:: GIVEN TASK 1 ::
List every source of existing investment that the post below on raising startup capital names in its criteria.
:: GIVEN TASK 2 ::
Write the next part of the post below on raising startup capital, picking up after its final sentence.

:: TEXT SHOWN ::

[BEGIN]

Shooting for brevity today. This is Part 1 because it’s a long topic, only because people tend not to believe that they really shouldn’t be trying to raise capital.
Few startups I coach or come across are ready for institutional capital. Getting seed capital from active tech angels or seed funds ain’t easy either.
I’m telling you this because I want to save you some time and wandering alone in the desert. Most of us don’t need to raise capital.
Here’s the criteria for me referring a startup to an investor, or vice versa. The startup has:
- more than one person
- revenue greater than the combined salaries
- not necessarily profitable, but the path to profitability is obvious
- a quantifiable, sizable market
- a way of addressing that market from the bottom up. Never say “the market size is $10 billion, and we plan on capturing 1%”. What investors care about is how you’re going to capture 1% (business model) and when (trajectory).
- product that makes sense, looks good, works well
- customer profile that aligns with the business model and projections.
- clear path to scaling.
- existing investment from either trusted sources, personal debt, or personal stash. Skin in the game matters.
- ethics. It’s surprisingly easy to learn about someone’s ethical stance (if they have one at all)
|bad stock photo illustrating someone else’s point|
- Raise from customers. Don’t have a product? Sell it anyway as a service job where you retain the rights to the code. Read this article on Bootstrapping by Greg Gianforte, then stop reading anything on the black hole of the interwebs and get to work.

[END]

:: RECORDS PROVIDED ::
[BEGIN]

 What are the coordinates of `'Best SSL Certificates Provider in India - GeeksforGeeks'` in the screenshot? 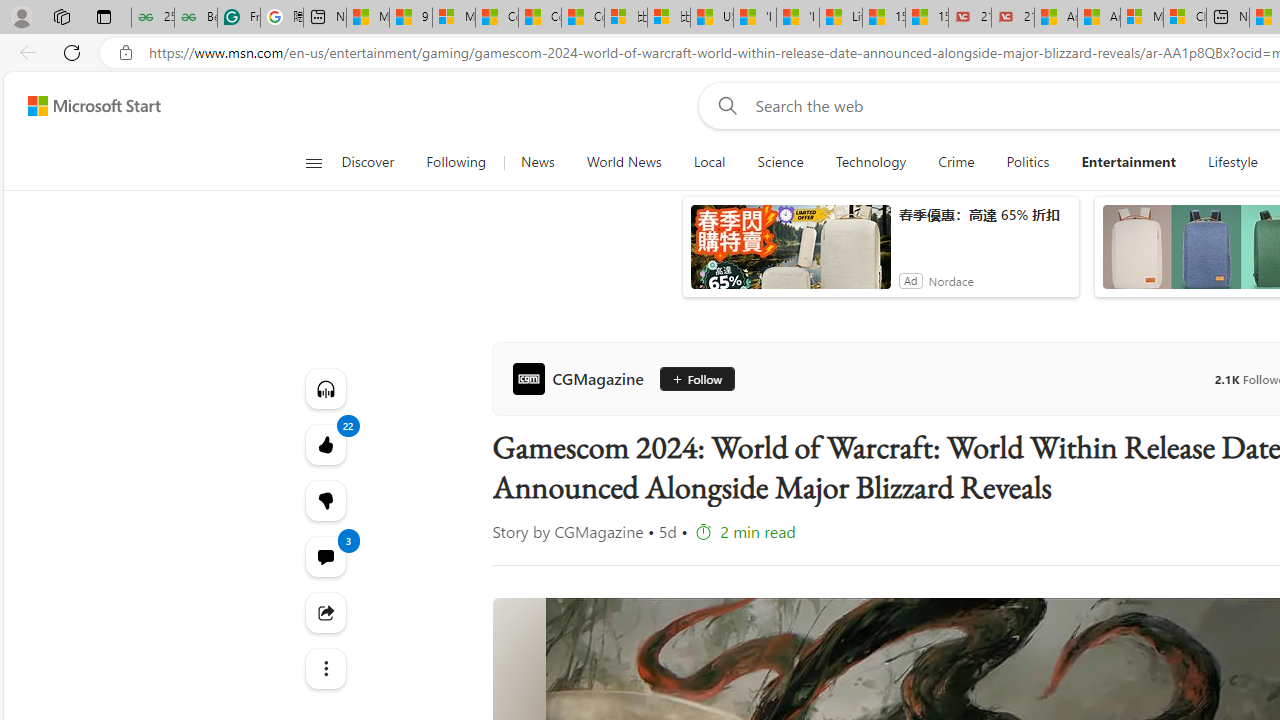 It's located at (196, 17).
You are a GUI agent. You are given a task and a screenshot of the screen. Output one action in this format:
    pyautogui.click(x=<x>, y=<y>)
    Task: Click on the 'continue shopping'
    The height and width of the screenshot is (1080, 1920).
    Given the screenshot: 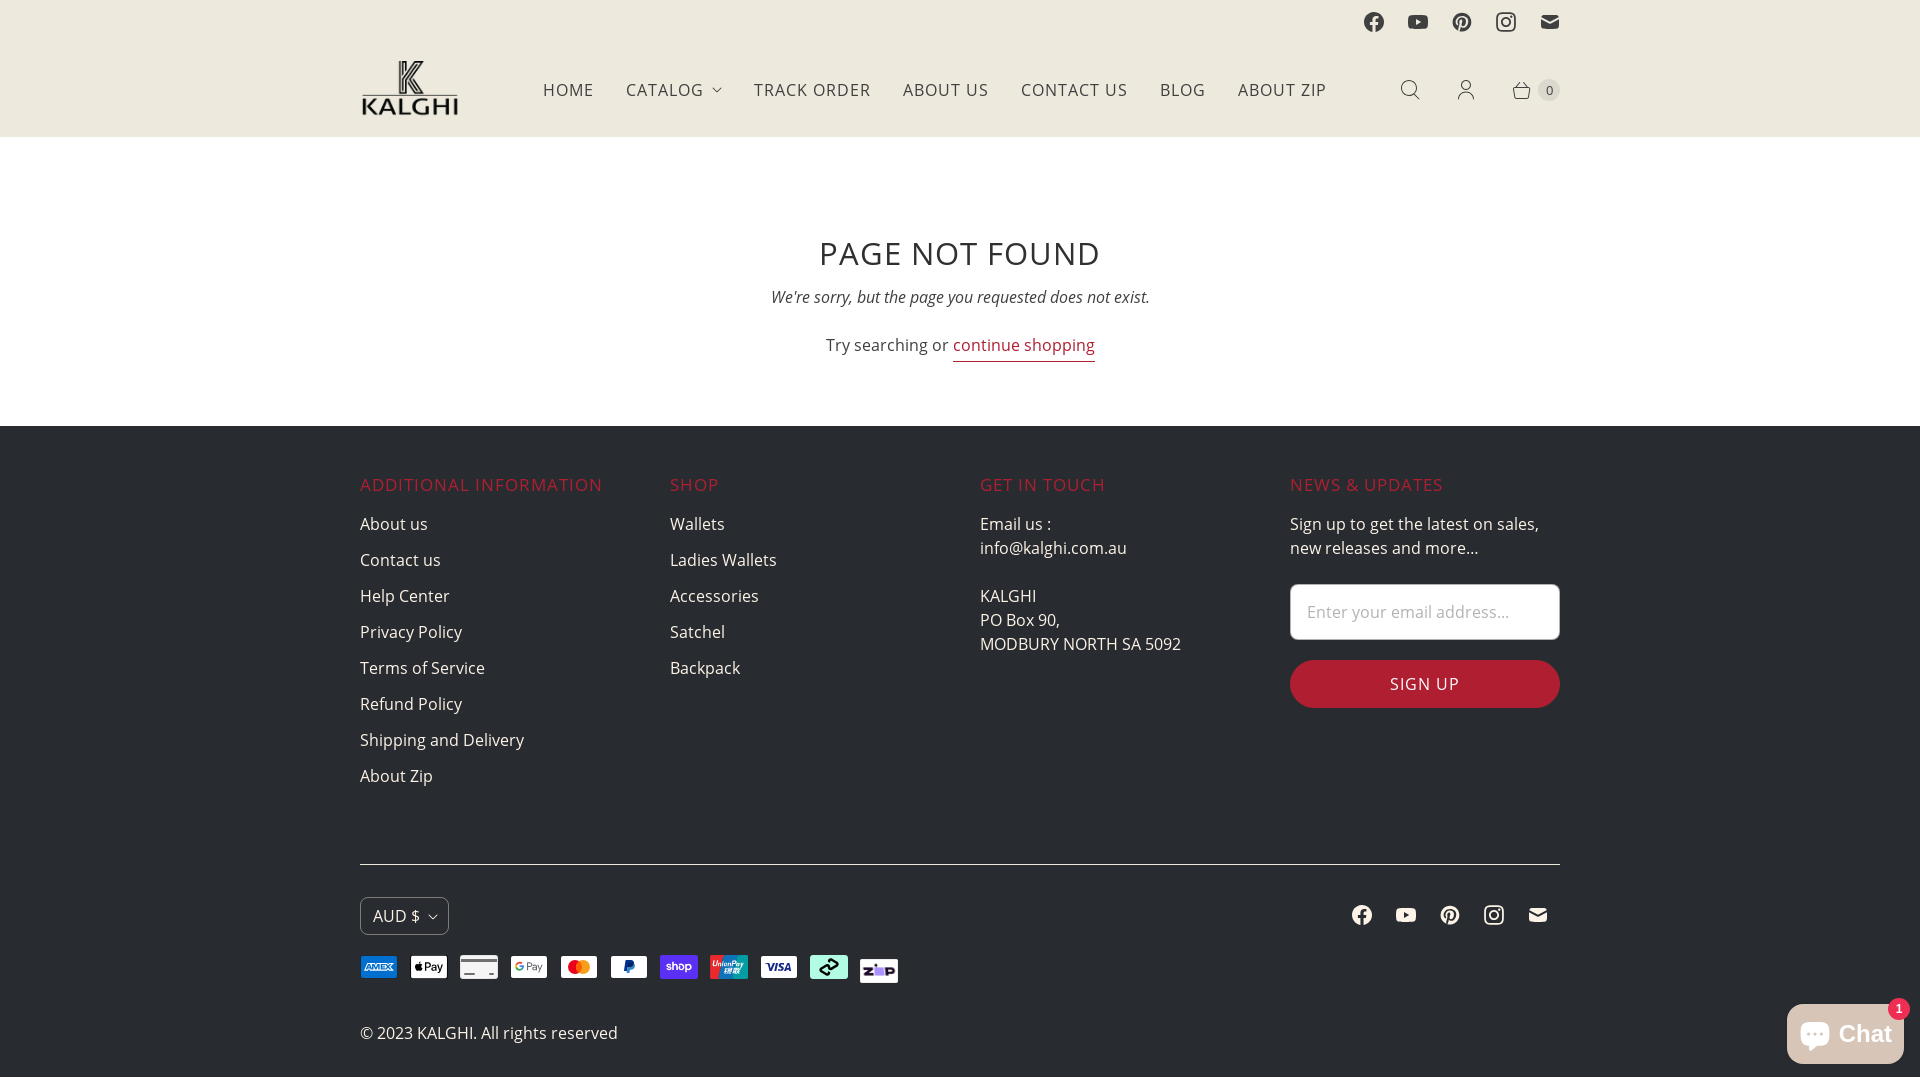 What is the action you would take?
    pyautogui.click(x=1022, y=346)
    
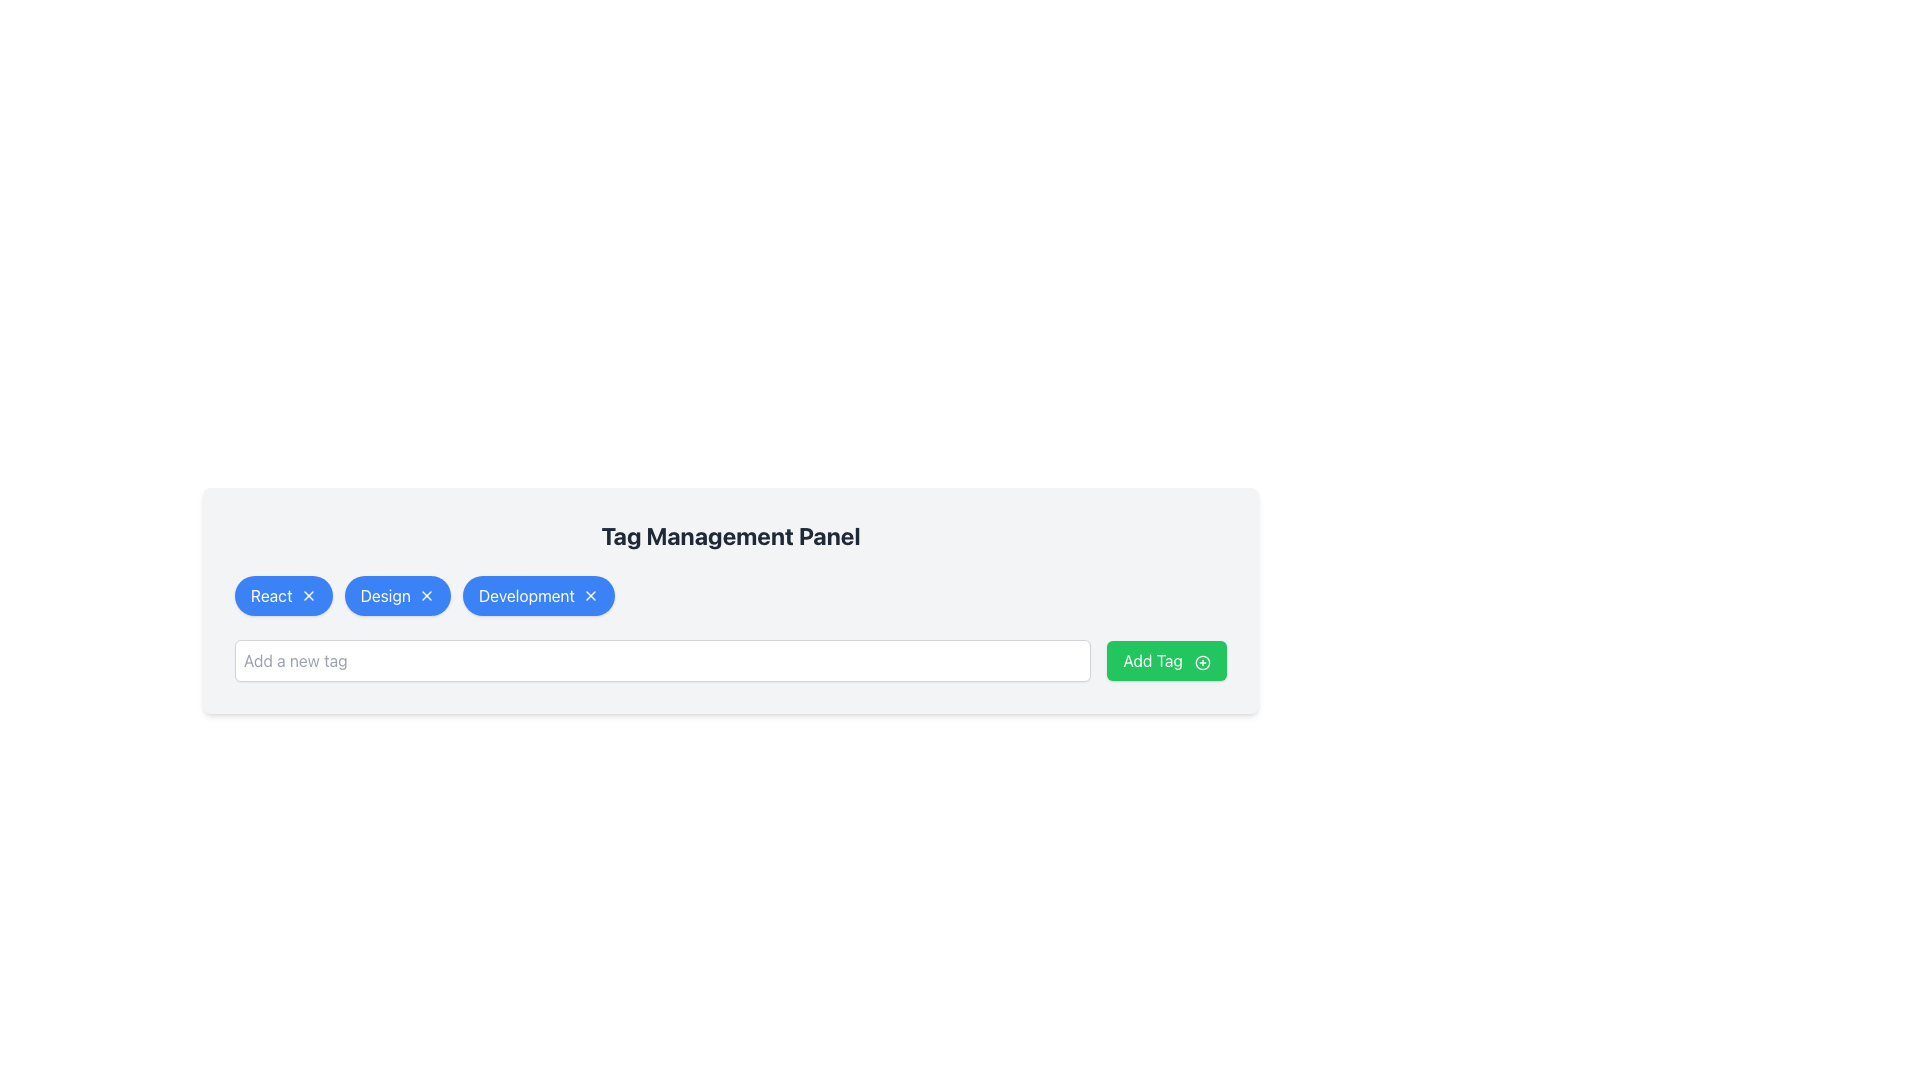  What do you see at coordinates (307, 595) in the screenshot?
I see `the delete button associated with the 'React' tag` at bounding box center [307, 595].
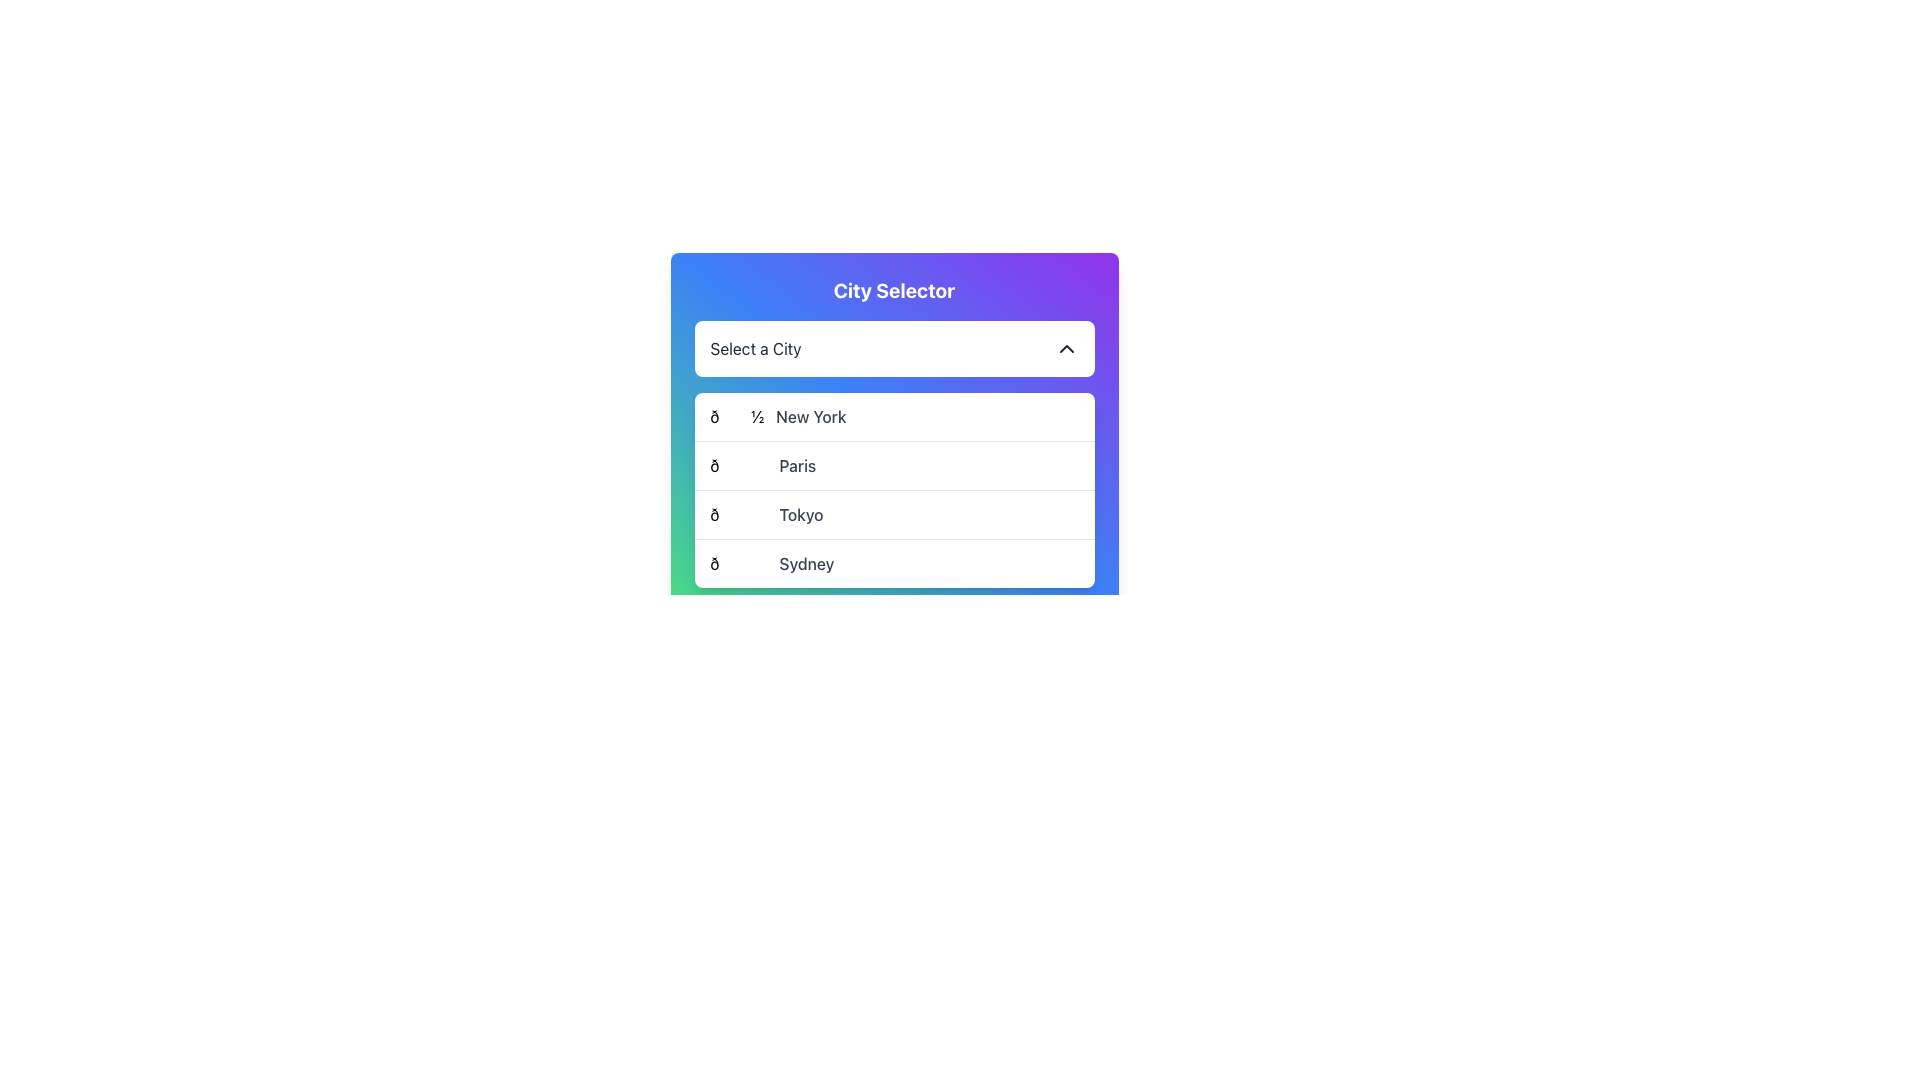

[END]

:: TASK RESULT 1 ::
Trusted sources, personal debt, and personal stash.

:: TASK RESULT 2 ::
- Play credit-card roulette. Amass a good number of credit cards and an American Express. Move balances around to avoid interest. Make the minimum payments.
This is a risky move, but a lot of founders have worked it well. And accrued a lot of air miles, which is useful for your hopeful but largely unnecessary travel.
- Ask mom. Dad. The rest of your family. If you can convince your family to invest something that won’t ruin your relationship if you blow it, it will help convince others to join in.
Don’t do it if you don’t have a clear path forward, though. R&D is for nights and weekends.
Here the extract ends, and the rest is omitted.